_Assignment_: All lines of the records below that contain the word "text" must be listed.

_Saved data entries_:
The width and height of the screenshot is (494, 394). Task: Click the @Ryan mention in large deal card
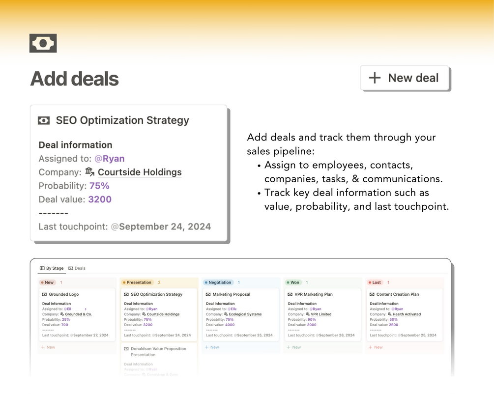click(x=109, y=159)
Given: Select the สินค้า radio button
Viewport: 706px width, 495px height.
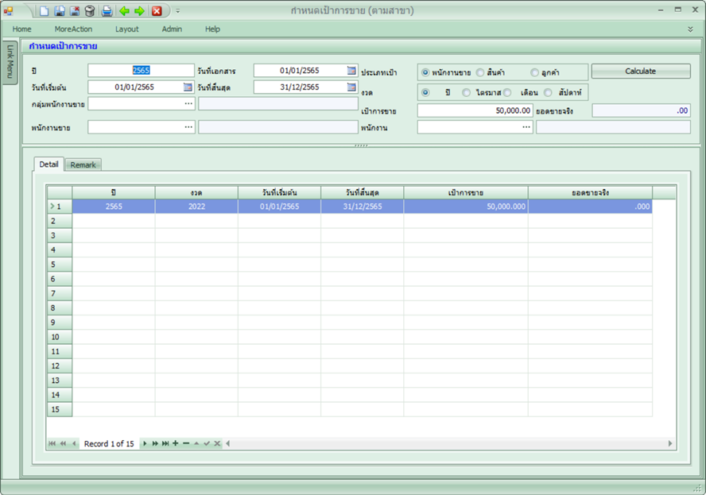Looking at the screenshot, I should tap(479, 73).
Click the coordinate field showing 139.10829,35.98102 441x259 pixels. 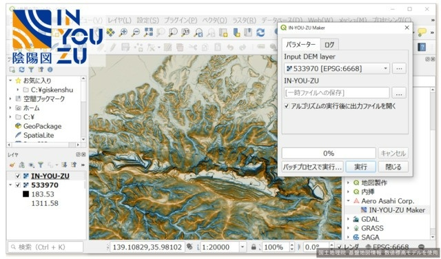click(147, 247)
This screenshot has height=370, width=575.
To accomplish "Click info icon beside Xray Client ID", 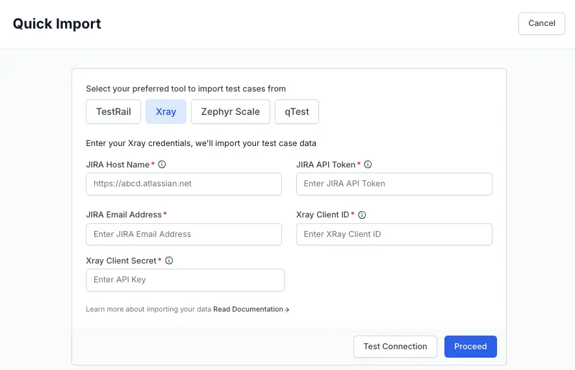I will pos(362,215).
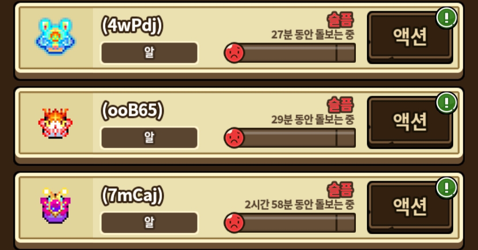Tap the red sad face on ooB65's mood bar
Screen dimensions: 478x250
(234, 138)

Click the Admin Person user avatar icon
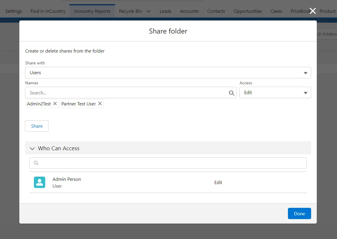[x=40, y=182]
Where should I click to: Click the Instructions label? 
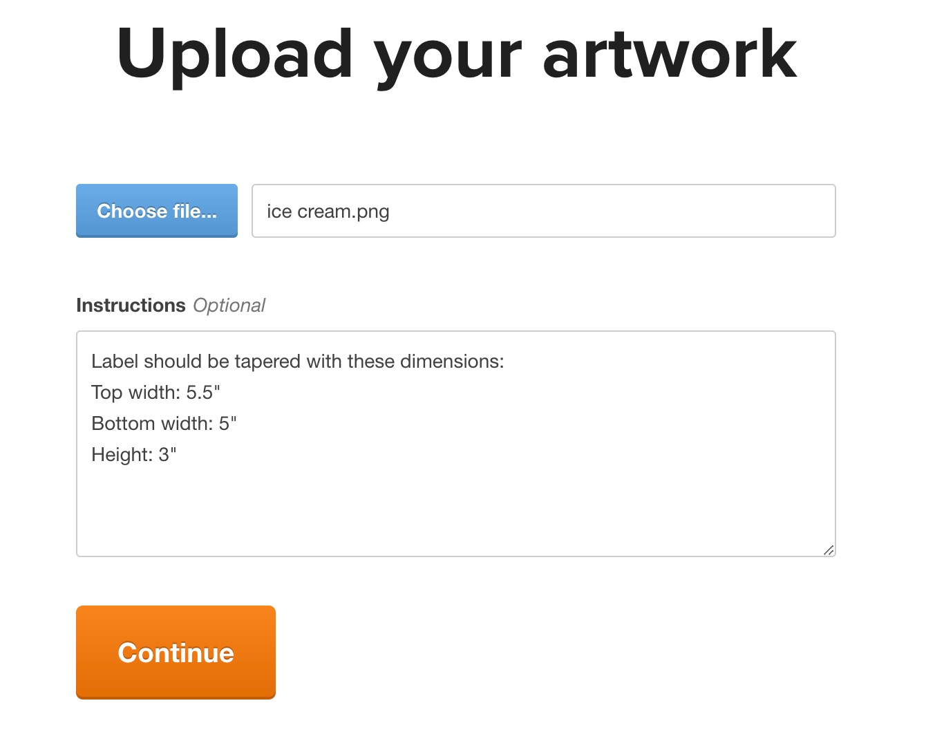coord(131,305)
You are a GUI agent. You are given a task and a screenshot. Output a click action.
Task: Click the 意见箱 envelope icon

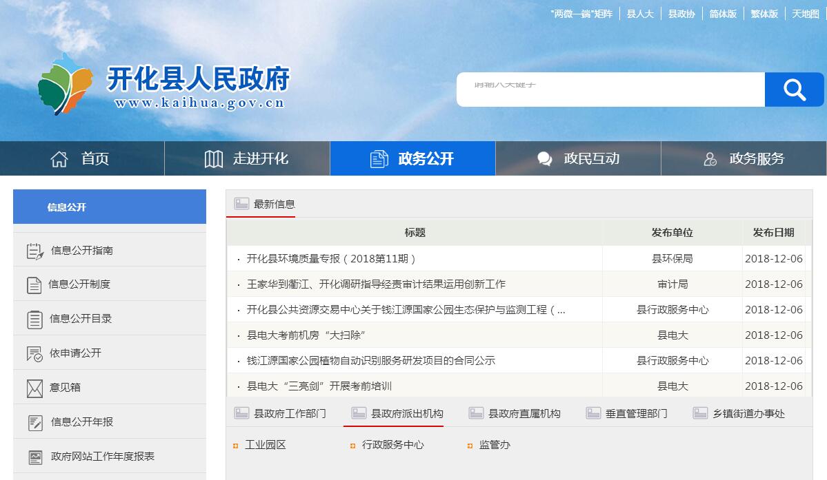34,388
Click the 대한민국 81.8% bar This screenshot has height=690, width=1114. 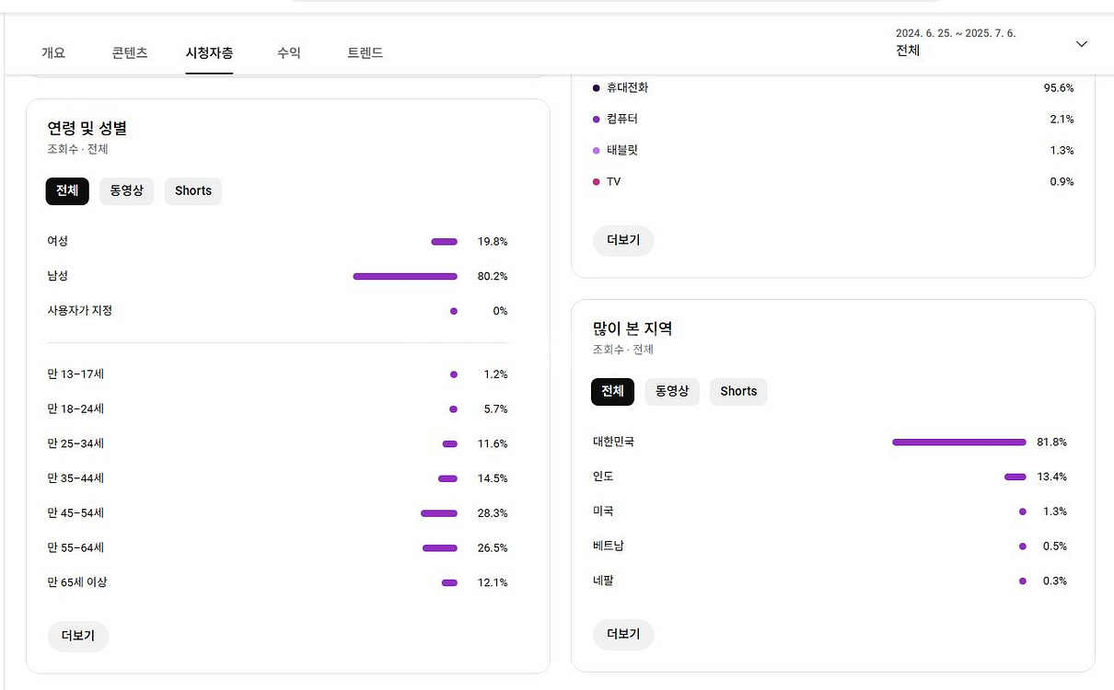[958, 443]
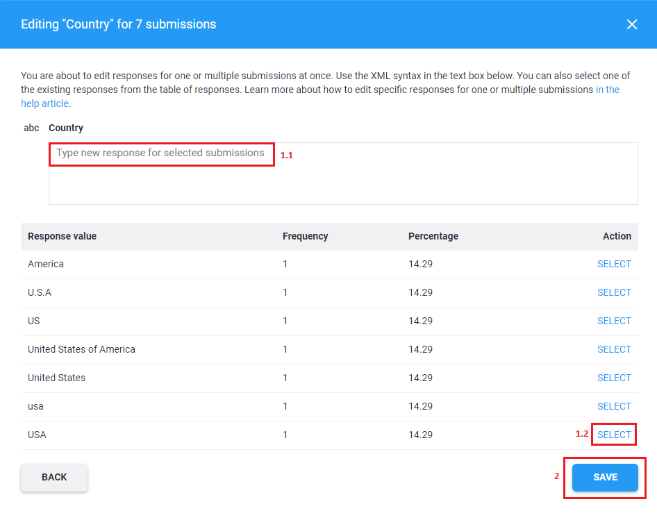Click the Response value column header

click(x=62, y=236)
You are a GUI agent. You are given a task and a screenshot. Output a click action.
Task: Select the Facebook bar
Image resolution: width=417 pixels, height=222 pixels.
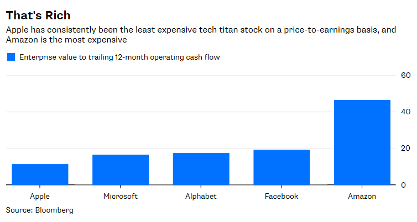[x=282, y=167]
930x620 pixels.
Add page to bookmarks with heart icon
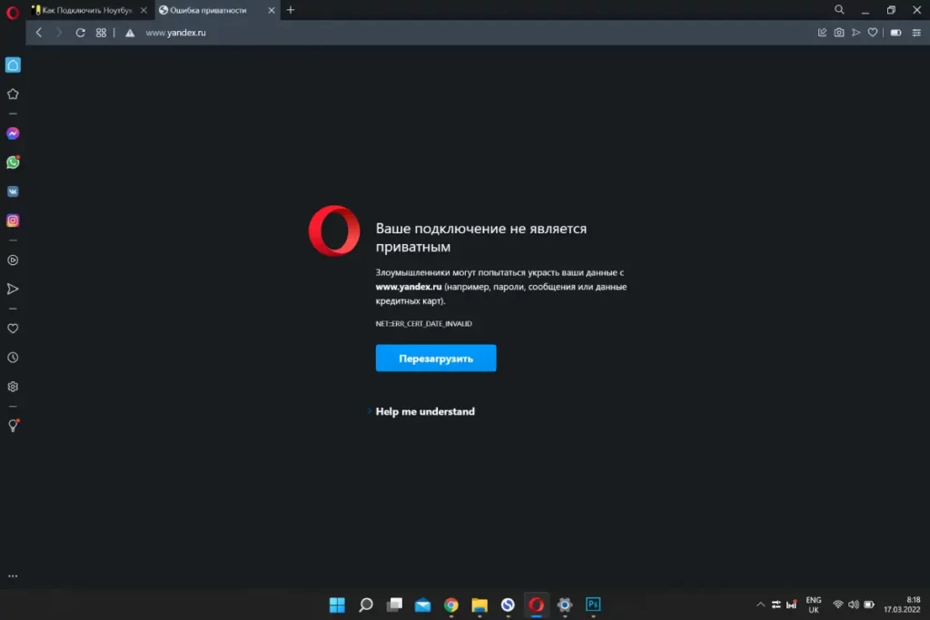click(873, 33)
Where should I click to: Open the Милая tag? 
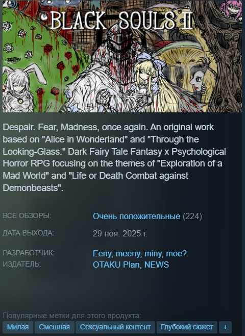click(x=18, y=327)
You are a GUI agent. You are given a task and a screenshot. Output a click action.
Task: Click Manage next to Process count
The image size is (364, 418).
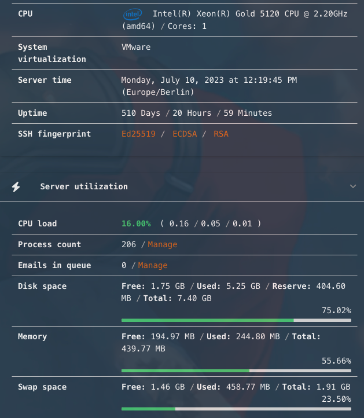tap(163, 244)
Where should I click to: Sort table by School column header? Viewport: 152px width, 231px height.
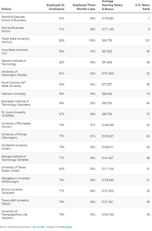click(x=6, y=9)
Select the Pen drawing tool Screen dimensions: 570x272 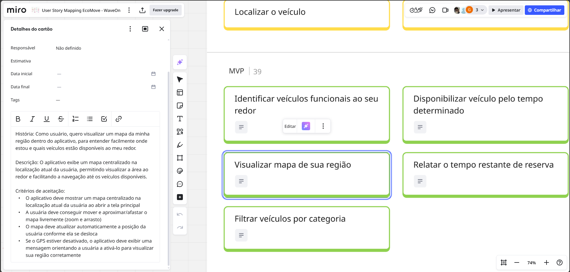tap(180, 145)
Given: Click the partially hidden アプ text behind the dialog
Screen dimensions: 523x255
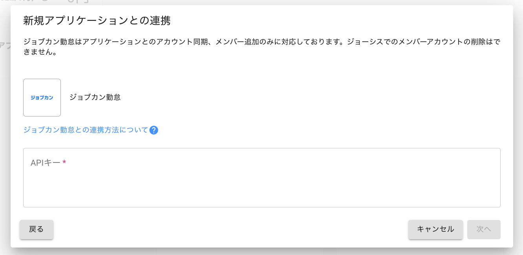Looking at the screenshot, I should click(4, 46).
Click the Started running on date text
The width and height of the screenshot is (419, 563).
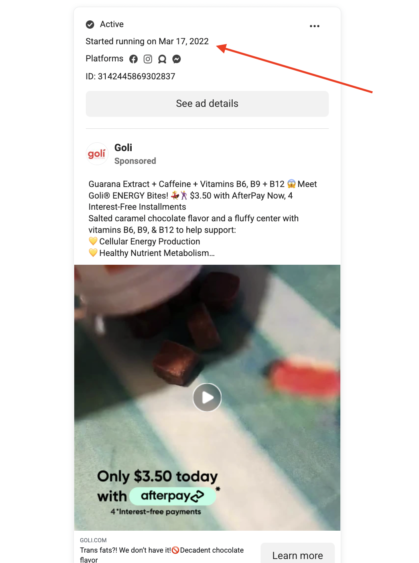click(x=147, y=41)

_Result below_:
Given: Click the partially hidden アプ text behind the dialog
Click the Started running on date text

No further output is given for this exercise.